Is using well data to hunt for those NULFs (Nasty, Ugly Little Facts!) that lead to breakthroughs in exploration thinking becoming a lost art?

Thomas Huxley (1825-1895), in an 1870 address to the British Association, famously said, “The great tragedy of science is the slaying of a beautiful hypothesis by an ugly fact.” One of the key roles of a geologist is to sort through well and rock information, and to test old-ideas with new-data or to find new-ways to think about old-data. It is no secret that most of the world’s new resource plays and giant conventional discoveries are often not made by the major oil companies, but smaller companies that have learned to think ‘out of the box’ with both old and new data.

But are we losing the ability to teach the next generation of geoscientists how to use existing data to get new ideas? Are we allowing 3D computer or seismic images to trump hard work analyzing well data?

Understanding how to interpret oil and gas shows in the context of migration and entrapment using well data is hard work. Well reports have to be read, logs and log analysis investigated, and mud logs, head space gas readings, biostratigraphical and petrography analysis must all be integrated to be fully understood. None of this is glamorous work, but it has to be done. Often, samples and cores have to be re-examined, inevitably located in dingy core repositories or warehouses. It is also imperative to capture shows, source rock, and other relevant data in ways that can be visualized on seismic, log cross-sections or in migration modeling software. For those committed to digging hard into details of key wells, new insights and plays often emerge.

Understanding Shows
Consider this case: Company A had a multi-disciplinary team screening its acreage to decide what to retain. A block acquired in a company merger has a dry hole on it. Seismic shows the dry hole is a small 4-way closure. Maturation maps show it is over 50 km away from mature source rock. Concluding that no oil had migrated into this area, and with no other visible structural traps, the acreage was dropped. Company B was thrilled, because the ‘dry hole’ actually had 3.5m of pay on logs in a porous Jurassic sandstone. They recognized a seismically defined up-dip stratigraphic trap – and subsequently drilled the 1.4 Bbo-in-place Buzzard Field discovery (Carstens, 2005; Dolson, 2016; Ray et al., 2010). The more careful analysis of the ‘dry well’ invalidated the pessimistic migration model and also de-risked reservoir issues.

Sound unusual? It isn’t. A major complaint I hear from all oil companies is that far too many young geoscientists are drawn immediately to 3D seismic or computer simulations without a firm understanding of how to use well and geochemical data to test models. That knowledge gap presents a world of opportunity for those who do, but a world of hurt for those who don’t.

Two of the ground-breaking papers on understanding oil and gas shows were those of Schowalter (1979) and Schowalter and Hess (1982). Few younger geoscientists are even aware of these papers or understand how to distinguish a show along a migration pathway from live oil within an accumulation, or how to use water saturation (Sw) to determine position in a trap. Vavra et al. (1992) and Hartmann and Beaumont (1999) are two additional papers that should be required reading for any geoscientist looking to understand how to interpret test data and shows in the context of capillarity and position in a column.

◆ EXERCISE TASKS ◆
• 1. Answer these questions about the excerpt on well data:
(a) In what year did Thomas Huxley give his address to the British Association?
(b) How much pay did the "dry hole" show on logs, and in what kind of rock?
(c) Which two papers does the excerpt call ground-breaking on understanding oil and gas shows?
• 2. Write out the stretch of the excerpt on well data from "Thomas Huxley (1825-1895), in" through "and new data.", swapping "geologist" for "geoscientist".

◆ DATASET CONTENT ◆
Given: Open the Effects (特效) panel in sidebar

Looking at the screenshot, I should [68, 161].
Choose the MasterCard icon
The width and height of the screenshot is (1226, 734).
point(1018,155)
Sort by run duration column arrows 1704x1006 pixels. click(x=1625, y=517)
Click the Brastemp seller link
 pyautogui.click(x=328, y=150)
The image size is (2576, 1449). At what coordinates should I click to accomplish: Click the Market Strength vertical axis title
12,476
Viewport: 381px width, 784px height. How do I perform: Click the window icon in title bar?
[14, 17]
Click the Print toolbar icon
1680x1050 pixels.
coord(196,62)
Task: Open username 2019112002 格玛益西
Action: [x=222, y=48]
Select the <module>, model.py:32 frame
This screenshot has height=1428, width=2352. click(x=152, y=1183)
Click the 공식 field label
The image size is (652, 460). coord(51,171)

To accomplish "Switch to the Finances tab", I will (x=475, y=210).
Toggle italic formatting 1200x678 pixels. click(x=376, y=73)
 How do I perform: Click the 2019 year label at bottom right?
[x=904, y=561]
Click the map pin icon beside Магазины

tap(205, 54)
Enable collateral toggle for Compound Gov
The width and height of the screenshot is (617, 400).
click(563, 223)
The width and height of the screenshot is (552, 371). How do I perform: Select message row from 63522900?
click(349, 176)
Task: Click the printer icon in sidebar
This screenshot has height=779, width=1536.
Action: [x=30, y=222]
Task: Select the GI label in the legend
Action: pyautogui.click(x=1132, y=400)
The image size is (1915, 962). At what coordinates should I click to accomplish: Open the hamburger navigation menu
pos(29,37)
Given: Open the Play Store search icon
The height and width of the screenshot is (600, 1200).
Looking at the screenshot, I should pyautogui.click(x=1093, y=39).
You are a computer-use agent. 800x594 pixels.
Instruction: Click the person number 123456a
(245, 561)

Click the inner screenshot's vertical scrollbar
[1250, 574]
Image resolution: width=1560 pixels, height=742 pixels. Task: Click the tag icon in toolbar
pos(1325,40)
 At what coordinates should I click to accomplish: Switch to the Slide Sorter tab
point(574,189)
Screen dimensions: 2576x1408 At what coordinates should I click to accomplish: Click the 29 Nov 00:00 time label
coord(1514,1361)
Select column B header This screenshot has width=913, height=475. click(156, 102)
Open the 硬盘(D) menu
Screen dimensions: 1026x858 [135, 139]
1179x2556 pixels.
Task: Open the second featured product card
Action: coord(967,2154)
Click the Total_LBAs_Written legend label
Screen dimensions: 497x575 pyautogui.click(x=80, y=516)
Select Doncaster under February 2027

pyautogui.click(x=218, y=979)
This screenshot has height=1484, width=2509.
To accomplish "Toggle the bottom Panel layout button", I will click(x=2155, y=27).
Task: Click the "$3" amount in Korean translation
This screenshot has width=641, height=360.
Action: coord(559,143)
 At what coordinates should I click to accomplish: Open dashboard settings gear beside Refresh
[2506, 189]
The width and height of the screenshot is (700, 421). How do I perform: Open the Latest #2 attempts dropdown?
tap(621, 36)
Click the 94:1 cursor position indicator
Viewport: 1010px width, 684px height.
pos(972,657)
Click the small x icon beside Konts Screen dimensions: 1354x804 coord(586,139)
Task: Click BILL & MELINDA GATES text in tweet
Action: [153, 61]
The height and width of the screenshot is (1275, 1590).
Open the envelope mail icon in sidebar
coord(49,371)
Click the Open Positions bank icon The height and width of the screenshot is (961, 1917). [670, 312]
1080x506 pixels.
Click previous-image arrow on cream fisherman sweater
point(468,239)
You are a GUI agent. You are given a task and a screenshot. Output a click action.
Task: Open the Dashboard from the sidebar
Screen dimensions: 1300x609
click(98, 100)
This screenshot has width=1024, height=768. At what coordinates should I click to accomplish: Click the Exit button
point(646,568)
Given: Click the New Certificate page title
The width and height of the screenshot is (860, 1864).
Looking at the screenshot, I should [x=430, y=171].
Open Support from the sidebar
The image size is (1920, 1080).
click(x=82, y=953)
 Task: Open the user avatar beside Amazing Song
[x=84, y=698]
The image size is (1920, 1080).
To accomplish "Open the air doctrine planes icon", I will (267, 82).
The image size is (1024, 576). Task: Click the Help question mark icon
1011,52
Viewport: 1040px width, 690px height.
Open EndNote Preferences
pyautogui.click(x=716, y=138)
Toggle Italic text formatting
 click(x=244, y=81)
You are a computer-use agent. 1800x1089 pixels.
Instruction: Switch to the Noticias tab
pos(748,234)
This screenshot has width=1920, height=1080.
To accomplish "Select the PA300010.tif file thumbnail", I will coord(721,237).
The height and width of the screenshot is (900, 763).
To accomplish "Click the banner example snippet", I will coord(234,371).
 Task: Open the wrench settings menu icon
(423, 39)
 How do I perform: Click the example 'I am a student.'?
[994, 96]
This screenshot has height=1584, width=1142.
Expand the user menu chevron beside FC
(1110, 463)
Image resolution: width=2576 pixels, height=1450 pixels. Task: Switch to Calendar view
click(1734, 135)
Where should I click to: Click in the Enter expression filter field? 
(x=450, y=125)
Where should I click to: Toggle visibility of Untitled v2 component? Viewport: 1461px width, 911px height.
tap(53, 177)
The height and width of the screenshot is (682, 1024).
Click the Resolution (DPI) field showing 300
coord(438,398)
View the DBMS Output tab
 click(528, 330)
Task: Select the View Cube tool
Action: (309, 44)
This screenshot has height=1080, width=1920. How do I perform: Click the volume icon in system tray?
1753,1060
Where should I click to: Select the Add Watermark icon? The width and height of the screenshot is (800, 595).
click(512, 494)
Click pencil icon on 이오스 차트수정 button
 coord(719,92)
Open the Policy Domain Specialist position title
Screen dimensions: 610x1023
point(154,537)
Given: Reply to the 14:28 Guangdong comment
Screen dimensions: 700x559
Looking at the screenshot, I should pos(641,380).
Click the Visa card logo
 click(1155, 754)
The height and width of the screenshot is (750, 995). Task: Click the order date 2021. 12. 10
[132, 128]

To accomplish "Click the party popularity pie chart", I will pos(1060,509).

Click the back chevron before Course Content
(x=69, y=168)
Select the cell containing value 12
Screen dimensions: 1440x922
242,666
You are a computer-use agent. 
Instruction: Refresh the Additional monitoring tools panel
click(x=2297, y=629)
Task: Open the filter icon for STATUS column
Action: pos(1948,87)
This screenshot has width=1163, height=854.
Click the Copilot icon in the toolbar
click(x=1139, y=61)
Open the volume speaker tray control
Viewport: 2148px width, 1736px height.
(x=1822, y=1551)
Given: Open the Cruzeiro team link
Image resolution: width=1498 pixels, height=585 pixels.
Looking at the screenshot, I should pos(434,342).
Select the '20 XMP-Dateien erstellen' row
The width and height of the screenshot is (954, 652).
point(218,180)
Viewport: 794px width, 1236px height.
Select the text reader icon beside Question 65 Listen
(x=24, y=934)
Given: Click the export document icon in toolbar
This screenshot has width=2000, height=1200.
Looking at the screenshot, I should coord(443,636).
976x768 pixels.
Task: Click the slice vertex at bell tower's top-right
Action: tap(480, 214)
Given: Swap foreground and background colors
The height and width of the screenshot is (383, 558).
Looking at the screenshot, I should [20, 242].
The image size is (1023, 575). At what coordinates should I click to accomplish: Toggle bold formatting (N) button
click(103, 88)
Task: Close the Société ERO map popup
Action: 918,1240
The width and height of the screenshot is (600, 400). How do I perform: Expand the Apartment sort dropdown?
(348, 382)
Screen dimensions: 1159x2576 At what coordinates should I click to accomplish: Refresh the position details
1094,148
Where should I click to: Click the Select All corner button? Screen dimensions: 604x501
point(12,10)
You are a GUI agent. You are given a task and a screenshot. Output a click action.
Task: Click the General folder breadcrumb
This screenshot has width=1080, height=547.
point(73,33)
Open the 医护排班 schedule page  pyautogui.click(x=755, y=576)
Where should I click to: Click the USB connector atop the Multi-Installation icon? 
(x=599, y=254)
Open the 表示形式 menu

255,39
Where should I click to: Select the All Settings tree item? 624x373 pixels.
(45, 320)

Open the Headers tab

◆ LIST OF SOLUTIONS ◆
• 1.
(a) 1870
(b) 3.5m of pay, in a porous Jurassic sandstone
(c) Schowalter (1979) and Schowalter and Hess (1982)

• 2.
Thomas Huxley (1825-1895), in an 1870 address to the British Association, famously said, “The great tragedy of science is the slaying of a beautiful hypothesis by an ugly fact.” One of the key roles of a geoscientist is to sort through well and rock information, and to test old-ideas with new-data or to find new-ways to think about old-data. It is no secret that most of the world’s new resource plays and giant conventional discoveries are often not made by the major oil companies, but smaller companies that have learned to think ‘out of the box’ with both old and new data.